NEW YORK -- U.S. stocks closed lower yesterday amid concern about a weak dollar and a decline in shares of defense companies.
"If the dollar continues to sell off, we will see more weakness in the bond market and in the stock market," said John Groveman, president at Ladenburg, Thalmann & Co.
The Dow Jones industrial average fell 3.89, to 3,751.22, its fourth straight decline. Shares of United Technologies Corp. and Boeing Co. dragged the average lower after the Pentagon, in an internal memo, said it was rethinking some aircraft contracts.
Among the programs that could be curtailed are $40 billion for the Comanche helicopter program of Boeing and United Technologies, and $71 billion for 442 of Lockheed Corp.'s F-22 jet fighters.
United Technologies fell 75 cents to $60.75, and Boeing fell 87.5 cents to $44.125, collectively wiping about 5 points off the average.
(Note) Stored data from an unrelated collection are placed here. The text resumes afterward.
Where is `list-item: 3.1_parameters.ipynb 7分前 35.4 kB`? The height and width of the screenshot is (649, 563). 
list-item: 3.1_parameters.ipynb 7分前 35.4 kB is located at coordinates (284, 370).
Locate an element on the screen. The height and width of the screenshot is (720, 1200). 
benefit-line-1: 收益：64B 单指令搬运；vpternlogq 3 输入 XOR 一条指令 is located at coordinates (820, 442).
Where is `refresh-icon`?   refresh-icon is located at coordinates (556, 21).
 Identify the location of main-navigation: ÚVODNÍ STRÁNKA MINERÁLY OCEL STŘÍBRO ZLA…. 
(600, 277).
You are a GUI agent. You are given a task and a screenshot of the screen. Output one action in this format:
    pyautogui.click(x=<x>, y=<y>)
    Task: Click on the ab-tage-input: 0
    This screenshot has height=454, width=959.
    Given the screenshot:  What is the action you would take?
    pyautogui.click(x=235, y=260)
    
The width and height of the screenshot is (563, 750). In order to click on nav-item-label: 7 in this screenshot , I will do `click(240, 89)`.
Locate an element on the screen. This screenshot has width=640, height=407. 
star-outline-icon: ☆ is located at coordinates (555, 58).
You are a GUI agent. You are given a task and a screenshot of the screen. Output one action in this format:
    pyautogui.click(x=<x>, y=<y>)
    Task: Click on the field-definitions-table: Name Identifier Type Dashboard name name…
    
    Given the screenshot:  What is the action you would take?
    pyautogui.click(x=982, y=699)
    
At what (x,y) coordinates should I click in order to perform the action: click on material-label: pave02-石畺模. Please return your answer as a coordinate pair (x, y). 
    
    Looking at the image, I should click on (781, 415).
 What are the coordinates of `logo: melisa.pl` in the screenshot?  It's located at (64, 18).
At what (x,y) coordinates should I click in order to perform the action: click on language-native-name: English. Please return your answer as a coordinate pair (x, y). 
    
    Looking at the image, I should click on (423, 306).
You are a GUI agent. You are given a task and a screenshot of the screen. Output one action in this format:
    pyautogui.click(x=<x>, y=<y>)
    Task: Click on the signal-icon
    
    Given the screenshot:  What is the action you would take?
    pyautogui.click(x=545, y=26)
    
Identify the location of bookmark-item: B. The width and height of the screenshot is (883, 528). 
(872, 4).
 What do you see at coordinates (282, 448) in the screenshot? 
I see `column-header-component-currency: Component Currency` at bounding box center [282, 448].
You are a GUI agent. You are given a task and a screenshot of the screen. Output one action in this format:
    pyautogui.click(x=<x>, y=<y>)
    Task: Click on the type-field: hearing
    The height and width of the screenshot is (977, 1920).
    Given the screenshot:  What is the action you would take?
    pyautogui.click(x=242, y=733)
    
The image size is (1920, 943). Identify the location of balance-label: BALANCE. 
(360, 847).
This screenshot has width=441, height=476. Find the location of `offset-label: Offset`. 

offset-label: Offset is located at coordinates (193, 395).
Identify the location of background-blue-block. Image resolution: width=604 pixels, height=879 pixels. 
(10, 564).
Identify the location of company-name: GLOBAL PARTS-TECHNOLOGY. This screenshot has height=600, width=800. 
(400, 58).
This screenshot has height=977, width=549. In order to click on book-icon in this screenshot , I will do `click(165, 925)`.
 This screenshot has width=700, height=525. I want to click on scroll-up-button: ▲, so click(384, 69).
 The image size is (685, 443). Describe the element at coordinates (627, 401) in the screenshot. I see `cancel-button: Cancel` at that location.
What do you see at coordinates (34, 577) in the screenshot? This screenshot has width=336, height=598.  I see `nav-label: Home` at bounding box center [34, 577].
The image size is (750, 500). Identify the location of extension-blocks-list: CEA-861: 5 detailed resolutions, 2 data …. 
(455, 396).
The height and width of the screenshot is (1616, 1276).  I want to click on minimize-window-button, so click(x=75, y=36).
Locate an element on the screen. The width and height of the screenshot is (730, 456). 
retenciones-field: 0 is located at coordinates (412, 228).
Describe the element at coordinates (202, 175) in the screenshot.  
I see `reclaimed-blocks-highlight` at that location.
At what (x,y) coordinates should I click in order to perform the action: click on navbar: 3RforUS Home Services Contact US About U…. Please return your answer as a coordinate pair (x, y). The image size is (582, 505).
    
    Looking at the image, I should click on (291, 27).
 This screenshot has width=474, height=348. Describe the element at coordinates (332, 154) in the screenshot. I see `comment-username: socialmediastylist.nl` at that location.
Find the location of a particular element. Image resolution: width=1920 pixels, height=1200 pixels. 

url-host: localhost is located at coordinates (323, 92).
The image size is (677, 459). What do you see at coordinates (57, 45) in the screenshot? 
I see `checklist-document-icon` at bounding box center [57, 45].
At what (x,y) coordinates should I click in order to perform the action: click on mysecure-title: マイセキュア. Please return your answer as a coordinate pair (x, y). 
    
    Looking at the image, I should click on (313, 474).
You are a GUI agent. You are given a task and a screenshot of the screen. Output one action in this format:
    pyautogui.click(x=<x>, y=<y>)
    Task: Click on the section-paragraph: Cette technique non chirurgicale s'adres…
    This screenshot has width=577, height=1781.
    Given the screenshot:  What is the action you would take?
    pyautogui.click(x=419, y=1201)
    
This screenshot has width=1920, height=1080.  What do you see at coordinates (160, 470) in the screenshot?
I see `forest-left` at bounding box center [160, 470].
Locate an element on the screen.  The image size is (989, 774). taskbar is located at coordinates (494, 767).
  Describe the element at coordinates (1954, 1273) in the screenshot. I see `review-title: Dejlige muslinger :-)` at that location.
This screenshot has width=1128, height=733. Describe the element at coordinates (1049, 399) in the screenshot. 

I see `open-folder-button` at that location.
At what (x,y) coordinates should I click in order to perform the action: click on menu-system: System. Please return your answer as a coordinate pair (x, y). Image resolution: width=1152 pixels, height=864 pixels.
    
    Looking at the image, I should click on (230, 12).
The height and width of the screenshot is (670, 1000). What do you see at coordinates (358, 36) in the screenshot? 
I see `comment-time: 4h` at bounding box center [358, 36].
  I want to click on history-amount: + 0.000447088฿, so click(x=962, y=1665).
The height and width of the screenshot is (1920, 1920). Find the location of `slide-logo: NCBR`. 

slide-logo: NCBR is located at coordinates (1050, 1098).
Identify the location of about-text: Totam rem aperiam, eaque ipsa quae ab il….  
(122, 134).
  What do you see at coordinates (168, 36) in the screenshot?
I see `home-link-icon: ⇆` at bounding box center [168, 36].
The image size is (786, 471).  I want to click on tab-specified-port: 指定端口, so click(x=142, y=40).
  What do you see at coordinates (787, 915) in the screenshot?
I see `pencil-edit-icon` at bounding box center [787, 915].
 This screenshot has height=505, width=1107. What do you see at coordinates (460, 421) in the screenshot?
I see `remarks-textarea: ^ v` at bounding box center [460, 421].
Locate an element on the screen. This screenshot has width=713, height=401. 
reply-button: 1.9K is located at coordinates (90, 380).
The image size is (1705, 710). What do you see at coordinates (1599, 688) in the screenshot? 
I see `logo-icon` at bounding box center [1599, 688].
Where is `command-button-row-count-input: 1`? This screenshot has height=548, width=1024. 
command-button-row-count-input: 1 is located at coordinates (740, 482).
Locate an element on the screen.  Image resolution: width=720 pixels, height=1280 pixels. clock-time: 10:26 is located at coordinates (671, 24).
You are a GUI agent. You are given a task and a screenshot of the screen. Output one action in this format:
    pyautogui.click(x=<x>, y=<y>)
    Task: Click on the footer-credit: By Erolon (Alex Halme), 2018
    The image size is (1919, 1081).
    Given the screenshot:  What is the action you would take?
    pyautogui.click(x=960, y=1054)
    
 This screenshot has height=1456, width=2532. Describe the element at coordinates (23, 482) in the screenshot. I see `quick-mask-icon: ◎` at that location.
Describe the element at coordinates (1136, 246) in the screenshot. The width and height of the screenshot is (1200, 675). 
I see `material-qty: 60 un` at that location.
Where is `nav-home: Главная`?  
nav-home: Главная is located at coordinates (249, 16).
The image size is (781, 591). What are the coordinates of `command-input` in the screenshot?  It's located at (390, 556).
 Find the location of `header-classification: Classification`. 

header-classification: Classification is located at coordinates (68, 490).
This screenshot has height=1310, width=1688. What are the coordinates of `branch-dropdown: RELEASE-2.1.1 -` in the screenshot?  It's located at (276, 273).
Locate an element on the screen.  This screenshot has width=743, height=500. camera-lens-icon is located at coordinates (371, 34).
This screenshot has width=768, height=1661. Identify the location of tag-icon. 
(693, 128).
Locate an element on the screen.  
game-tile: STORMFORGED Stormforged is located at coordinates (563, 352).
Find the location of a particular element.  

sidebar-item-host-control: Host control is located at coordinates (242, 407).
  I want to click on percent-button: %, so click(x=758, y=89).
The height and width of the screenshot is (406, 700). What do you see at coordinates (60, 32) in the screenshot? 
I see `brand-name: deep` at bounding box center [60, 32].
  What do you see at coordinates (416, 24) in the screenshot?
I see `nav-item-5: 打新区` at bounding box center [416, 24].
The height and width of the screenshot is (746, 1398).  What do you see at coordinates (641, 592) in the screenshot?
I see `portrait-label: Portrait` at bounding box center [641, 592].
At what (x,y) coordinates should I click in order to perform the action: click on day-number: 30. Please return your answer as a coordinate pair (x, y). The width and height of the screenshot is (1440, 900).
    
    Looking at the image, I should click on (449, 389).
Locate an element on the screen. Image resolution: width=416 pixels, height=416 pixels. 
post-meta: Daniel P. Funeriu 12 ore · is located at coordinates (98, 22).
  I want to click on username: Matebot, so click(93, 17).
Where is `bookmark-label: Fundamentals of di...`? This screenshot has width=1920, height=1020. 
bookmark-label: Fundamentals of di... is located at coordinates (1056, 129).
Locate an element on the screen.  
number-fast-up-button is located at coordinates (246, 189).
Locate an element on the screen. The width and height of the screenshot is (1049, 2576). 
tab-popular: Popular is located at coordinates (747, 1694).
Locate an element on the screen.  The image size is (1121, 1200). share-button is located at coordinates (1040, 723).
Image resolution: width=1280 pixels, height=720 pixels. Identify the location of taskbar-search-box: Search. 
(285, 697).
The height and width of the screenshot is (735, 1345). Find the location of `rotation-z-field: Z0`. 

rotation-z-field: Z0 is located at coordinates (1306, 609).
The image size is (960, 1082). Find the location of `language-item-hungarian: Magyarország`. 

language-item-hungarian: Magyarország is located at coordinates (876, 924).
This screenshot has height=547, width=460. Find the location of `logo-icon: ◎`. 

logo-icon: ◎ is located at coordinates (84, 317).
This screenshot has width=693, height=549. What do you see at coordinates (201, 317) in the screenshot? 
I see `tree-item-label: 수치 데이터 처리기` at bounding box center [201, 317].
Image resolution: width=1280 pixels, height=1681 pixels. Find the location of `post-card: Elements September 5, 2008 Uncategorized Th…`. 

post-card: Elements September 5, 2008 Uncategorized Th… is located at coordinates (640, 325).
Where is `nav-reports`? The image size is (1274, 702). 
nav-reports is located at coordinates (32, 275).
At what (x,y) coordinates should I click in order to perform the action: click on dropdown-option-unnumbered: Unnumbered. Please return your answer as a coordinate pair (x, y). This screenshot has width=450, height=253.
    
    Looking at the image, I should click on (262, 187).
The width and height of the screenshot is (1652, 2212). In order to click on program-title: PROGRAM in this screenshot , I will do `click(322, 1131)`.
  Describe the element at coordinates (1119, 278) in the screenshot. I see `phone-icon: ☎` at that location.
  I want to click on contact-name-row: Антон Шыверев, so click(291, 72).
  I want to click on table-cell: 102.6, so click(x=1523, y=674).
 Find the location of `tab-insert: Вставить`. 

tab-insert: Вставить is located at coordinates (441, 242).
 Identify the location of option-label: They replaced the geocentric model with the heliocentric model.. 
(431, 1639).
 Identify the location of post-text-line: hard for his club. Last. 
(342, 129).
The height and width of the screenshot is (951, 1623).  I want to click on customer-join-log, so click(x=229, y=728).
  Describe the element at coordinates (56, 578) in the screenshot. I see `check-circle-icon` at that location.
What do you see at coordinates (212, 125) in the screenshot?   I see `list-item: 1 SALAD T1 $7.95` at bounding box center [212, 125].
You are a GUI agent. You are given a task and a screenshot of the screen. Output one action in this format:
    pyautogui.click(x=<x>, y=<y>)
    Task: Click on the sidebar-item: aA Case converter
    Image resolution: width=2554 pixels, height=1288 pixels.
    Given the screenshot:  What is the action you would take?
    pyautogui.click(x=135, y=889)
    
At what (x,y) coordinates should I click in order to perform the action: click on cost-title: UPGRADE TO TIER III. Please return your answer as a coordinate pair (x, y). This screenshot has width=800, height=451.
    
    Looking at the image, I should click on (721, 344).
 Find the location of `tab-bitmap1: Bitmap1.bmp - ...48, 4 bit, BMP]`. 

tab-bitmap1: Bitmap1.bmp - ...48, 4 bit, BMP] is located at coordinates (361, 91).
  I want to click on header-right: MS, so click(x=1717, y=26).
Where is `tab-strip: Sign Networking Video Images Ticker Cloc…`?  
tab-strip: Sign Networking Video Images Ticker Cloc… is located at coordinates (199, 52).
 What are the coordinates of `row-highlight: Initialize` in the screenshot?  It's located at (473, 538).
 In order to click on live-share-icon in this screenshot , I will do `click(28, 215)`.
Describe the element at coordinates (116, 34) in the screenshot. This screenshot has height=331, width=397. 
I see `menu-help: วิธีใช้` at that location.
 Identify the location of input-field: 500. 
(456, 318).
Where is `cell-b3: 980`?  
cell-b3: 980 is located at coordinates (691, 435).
Shares of other companies that could be affected by spending cuts also fell. Martin Marietta Corp. dropped 87.5 cents, to $47.875; Lockheed dropped $1.25, to $63.125; McDonnell Douglas Corp. declined $2.75, to $112.625; Textron fell 75 cents, to $52.375; and Northrop Grumman Corp. fell 75 cents, to $42.25.
Among broader market indexes, the Standard & Poor's 500 index fell 1.37, to 462.31, as automakers, telephone companies and software makers skidded.
The Nasdaq combined composite Index fell 0.14, to 742.29, as gains in Intel Corp. and Chiron Corp. were offset by declines in Novell Inc. and MCI Communications Corp.
Trading was slow, with 237 million shares changing hands on the New York Stock Exchange, about 40 million shares shy of the daily average over the past six months. Eleven stocks fell for every nine that rose on the Big Board.
The dollar fell 0.85 yen to end at 97.80 Japanese yen, a five-week low, amid concern that little progress is being made in trade talks over Japan's $60 billion trade deficit.
A weak dollar makes imported goods more expensive for U.S. consumers, raising the specter of inflation, which erodes the value of fixed-income investments like bonds. Weakness in the currency also keeps overseas investors from buying dollar-denominated assets.
"Given the weakness in the dollar, there is very little reason for the stock market to rise," said Alan Ackerman, market strategist at Reich & Co. "The dollar is still trading down on perceived White House weakness. Should we see any strength in the dollar or any flattening out of interest rates, the market could break out of its tight trading range."
The yield on the benchmark 30 1/4 -year Treasury bond responded to the dollar's slump by rising to 7.55 percent from 7.48 percent Friday. Higher rates make stocks less attractive relative to fixed-income investments like bonds.
"We continue to be held hostage by the bond market," said Grafton Potter, research director at BancOklahoma Trust Co. He said stocks will probably trade within a narrow range until investors get a clear indication of whether the economy is slowing and the Fed is done raising rates.
Last week, the Federal Reserve raised the federal funds rate -- which banks charge each other for overnight loans -- to 4.75 percent from 4.25 percent. It also raised the discount rate, which it charges member banks for overnight loans, to 4 percent from 3.5 percent.